A woman coming out of a coffee shop held the door. Not propped it. Held it and looked at me and waited.

“After you,” she said.

I stood in the doorway too long. Her face shifted from friendly to concerned.

“You okay?”

“Fine,” I said, and walked through.

I ordered at the counter. The barista looked at me.

“Name?”

“Elaine.”

“Elaine.” She wrote it on the cup. Spelled right. Said it back once, casually, already reaching for the next cup.

My throat went tight and I took my coffee to a table by the window and sat down and held it with both hands. The heat came through the paper cup into my palms and I didn’t drink it for a long time because holding it was enough.

People walked past the glass. A man with a folded newspaper, a woman adjusting her scarf, a kid bouncing at the crosswalk.

I sat in the window and watched and the coffee warmed my hands and the chair was solid underneath me and nothing about the room shifted or shrank or cycled into a different room.

I tucked my hair behind my left ear.

My fingers brushed something. Raised. Small. Curved, about an inch long, just below the hairline.

I sat very still.

Robin’s. Sandra’s. Derek’s. The same curved mark behind every left ear on the welcome floor.

I ran my fingertip along it. The skin was smooth and new and faintly warm. The warmth on my left shoulder pulsed once when I touched it. Brief.

I sat with my coffee and the scar and the window and the world outside it for a long time. The coffee went cold in my hands and I held it anyway and the scar hummed faintly behind my ear and the people outside walked past and none of them had this mark and none of them knew what was inside the building three blocks south.

I put the cup down. Left a tip. Walked back out into the cold.

People saw me as I passed. A man nodded. A woman stepped aside on the sidewalk.

A man on the corner glanced up from checking his watch and said “excuse me” and moved out of my path. Two words from a stranger. My eyes burned.

Three blocks from the building I stopped. Not because anything was wrong.
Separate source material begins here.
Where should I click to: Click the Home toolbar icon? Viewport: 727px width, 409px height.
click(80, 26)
Because I was standing in October and people could see me and I wanted to stand still for a moment and feel that without a desk in front of me and a building around me and work waiting for my hands.
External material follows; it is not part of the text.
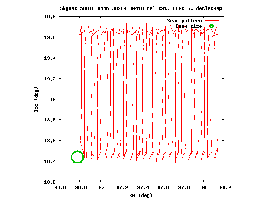
Task: Click the 98 tick label on x-axis
Action: pyautogui.click(x=204, y=188)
The cold pressed against my face. The warmth pressed against my left shoulder. The scar hummed behind my ear.

I watched people walk past and none of them felt me watching.

I kept walking. The warmth kept pace.

I passed a storefront and caught my reflection in the glass and my legs stopped.

The reflection didn’t.

It kept walking. One step past where I’d frozen, maybe two, before it stopped and turned and looked at me through the window with my face. A half-second ahead. Same as the mirror room.

The building was three blocks behind me. Whatever it had put inside me was not.